The problem comes when you have an L or R that's not followed by a vowel, for example before another consonant or at the end of a word. The consonant is not released. For L, you get a dark l, and for American english you get a rhotic R. (British English is non-rhotic so the R is not pronounced at all except before a vowel).

With the L in also, you have to get an accurate tongue position to make the small difference between L (a lateral approximant) and R (a frontal approximant).

First, you will have probably have to deal with the South East Asian problem of not opening the mouth very wide when speaking. Take, for instance, the British English word cat or the American English word got. To produce this correctly, you need to see at least a couple of millimetres vertical gap between the top and bottom teeth, and keep the tongue well down so that it does not touch the upper back teeth at the sides. If the teeth overlap, there is not enough space to separate the tongue and back teeth, and the sound is more like ket, which almost passes for an American English cat.

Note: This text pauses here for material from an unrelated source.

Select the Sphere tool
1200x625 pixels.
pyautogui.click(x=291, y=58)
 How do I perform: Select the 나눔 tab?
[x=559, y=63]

To make an L sound, start form the cat position, with the lips pulled back form the teeth, about 2mm vertical gap visible between the front teeth, the sides of the back of the tongue curled down so that it does not touch the upper back teeth at the sides, place the tip of the tongue against the alveolar ridge. Now start voicing in this position. The air should be coming out overe the back of the tongue, through the back teeth and into the cheeks: if you press gently against both cheeks, the sound should falter or stop.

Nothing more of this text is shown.